Indonesia’s small-scale coastal tuna fishing communities to be spotlighted in new research
The International Pole and Line Foundation (IPNLF) will be using new funding from Research Council U.K.’s Global Challenges Research Fund (GCRF) to conduct social research on Indonesia’s small-scale coastal tuna fishing communities, it announced on 21 July.
The funding comes under the Blue Communities project, which is led by Plymouth Marine Laboratory in collaboration with the University of Plymouth, the University of Exeter, international partners and local stakeholders.
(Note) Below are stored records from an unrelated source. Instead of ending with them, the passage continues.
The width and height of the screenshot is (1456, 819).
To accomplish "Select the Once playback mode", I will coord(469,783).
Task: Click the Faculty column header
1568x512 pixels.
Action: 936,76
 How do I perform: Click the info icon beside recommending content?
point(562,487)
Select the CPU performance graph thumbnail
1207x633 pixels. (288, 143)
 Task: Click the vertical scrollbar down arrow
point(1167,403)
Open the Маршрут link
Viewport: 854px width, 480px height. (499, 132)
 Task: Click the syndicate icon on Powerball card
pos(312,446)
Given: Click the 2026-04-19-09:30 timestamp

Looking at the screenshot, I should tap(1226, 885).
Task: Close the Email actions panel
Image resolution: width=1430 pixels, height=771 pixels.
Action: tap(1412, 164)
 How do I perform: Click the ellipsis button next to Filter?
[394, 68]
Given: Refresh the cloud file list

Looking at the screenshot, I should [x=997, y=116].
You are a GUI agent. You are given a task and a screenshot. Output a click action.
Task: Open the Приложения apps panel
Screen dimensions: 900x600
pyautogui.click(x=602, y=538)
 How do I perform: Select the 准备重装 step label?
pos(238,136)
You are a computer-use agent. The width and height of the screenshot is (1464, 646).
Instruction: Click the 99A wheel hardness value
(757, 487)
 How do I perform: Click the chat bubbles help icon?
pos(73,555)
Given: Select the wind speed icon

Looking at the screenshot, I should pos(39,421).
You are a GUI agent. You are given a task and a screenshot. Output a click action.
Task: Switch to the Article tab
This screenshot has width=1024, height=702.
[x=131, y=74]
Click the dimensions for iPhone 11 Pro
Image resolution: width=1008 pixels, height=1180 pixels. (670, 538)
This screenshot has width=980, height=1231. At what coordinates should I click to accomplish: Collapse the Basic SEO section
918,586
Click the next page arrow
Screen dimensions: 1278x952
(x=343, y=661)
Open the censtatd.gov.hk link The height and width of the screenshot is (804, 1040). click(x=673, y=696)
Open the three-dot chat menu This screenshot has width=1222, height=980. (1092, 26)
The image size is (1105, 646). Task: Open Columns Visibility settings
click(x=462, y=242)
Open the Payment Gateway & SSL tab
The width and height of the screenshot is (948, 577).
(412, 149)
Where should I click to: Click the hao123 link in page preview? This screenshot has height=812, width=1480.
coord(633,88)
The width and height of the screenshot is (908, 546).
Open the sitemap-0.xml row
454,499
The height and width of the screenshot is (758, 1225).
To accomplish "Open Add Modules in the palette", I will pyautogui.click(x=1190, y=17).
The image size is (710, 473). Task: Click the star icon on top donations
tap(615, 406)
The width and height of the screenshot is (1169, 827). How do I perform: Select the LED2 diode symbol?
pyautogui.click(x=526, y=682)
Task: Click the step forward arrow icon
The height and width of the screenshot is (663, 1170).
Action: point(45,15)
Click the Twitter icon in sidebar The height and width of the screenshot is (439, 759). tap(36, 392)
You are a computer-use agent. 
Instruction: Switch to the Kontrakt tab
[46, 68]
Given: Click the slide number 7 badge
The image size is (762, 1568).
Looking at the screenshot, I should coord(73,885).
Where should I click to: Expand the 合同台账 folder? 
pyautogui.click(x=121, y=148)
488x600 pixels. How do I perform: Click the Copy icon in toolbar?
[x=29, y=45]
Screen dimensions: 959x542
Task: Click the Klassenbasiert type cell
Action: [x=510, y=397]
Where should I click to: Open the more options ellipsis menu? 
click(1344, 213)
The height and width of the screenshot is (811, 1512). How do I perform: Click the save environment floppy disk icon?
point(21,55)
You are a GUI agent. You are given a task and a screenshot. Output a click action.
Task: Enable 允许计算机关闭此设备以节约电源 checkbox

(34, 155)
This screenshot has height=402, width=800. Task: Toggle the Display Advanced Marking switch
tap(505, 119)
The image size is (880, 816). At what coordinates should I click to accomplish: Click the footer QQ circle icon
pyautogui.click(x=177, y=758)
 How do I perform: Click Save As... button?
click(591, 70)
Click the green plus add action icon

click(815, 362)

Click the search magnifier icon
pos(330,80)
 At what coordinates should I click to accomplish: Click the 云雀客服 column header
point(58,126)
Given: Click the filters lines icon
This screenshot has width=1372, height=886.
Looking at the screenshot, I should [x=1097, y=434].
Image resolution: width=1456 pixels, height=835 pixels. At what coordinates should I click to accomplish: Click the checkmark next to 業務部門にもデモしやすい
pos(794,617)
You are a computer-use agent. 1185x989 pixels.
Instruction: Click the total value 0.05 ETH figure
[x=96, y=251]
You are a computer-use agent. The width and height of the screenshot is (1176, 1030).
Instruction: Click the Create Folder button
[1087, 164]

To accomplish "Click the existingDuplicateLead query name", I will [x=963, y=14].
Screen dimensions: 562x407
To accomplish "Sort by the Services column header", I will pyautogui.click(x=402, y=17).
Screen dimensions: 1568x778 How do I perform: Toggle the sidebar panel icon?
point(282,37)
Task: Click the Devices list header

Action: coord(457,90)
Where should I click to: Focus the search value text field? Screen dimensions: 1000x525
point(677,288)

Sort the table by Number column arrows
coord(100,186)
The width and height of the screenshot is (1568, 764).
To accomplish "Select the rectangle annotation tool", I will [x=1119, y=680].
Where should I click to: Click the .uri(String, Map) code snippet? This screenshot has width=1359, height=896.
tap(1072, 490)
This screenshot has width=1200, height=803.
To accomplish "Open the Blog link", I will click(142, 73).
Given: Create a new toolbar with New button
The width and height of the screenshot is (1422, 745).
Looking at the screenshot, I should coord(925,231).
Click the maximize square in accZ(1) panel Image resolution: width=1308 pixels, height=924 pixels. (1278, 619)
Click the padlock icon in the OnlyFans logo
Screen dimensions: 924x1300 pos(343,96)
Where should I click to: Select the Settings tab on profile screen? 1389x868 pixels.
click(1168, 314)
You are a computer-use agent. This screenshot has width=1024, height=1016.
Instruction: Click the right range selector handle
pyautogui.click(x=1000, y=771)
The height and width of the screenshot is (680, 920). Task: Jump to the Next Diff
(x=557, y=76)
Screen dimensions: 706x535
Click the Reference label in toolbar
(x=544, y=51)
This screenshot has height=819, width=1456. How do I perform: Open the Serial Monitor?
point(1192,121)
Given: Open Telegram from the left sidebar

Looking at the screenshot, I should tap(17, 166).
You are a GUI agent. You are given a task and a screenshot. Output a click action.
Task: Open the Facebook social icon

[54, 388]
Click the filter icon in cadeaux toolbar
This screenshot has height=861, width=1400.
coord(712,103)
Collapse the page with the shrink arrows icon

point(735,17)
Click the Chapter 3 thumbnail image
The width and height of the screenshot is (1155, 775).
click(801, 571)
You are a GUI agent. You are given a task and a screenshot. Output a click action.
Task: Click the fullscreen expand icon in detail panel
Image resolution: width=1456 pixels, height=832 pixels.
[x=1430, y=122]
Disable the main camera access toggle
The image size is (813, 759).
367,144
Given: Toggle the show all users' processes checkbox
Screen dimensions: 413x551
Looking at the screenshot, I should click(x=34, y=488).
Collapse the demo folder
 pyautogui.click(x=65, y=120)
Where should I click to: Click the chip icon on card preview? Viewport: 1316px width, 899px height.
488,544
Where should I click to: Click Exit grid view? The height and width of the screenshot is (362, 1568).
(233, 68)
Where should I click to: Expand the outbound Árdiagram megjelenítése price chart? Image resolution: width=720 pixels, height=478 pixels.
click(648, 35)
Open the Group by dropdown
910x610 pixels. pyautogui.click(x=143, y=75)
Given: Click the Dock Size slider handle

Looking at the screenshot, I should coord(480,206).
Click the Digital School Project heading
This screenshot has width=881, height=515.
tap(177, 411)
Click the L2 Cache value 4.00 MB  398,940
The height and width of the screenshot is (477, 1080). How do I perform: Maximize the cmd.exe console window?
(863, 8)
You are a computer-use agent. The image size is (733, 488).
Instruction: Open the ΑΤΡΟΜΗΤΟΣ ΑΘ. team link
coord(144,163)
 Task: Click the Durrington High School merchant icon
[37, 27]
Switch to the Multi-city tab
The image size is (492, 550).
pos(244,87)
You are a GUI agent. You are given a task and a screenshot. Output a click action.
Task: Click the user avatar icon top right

The project sets out to build “long-term research capability for marine planning in East and Southeast Asia over the next four years and, in doing so, support local coastal communities,” explained IPNLF.
The organization considers its upcoming work as part of the Blue Communities project to be a valuable opportunity to conduct research into the social and cultural dynamics of Indonesia’s pole-and-line and handline coastal tuna fisheries, which could, in turn, help IPNLF and those respective fisheries in marine planning and allocation processing.
‘This is a very exciting opportunity for IPNLF to collaborate with leading, international institutions to further our understanding of the social and economic dynamics of small-scale tuna fishing communities, and identify how these dynamics can influence management on a local and national level,” IPNLF Social Research and Program Director Alice Miller said.
"We are delighted to have been awarded the GCRF funding and we look forward to getting started on the Blue Communities project,” sai Mel Austen, Blue Communities principal investigator and a head of science at Plymouth Marine Laboratory. “An aspect of particular interest will be comparing the unique features, existing management strategies and local challenges for each of the case study sites and identifying successful initiatives and best-practice that may also be beneficial in other areas.”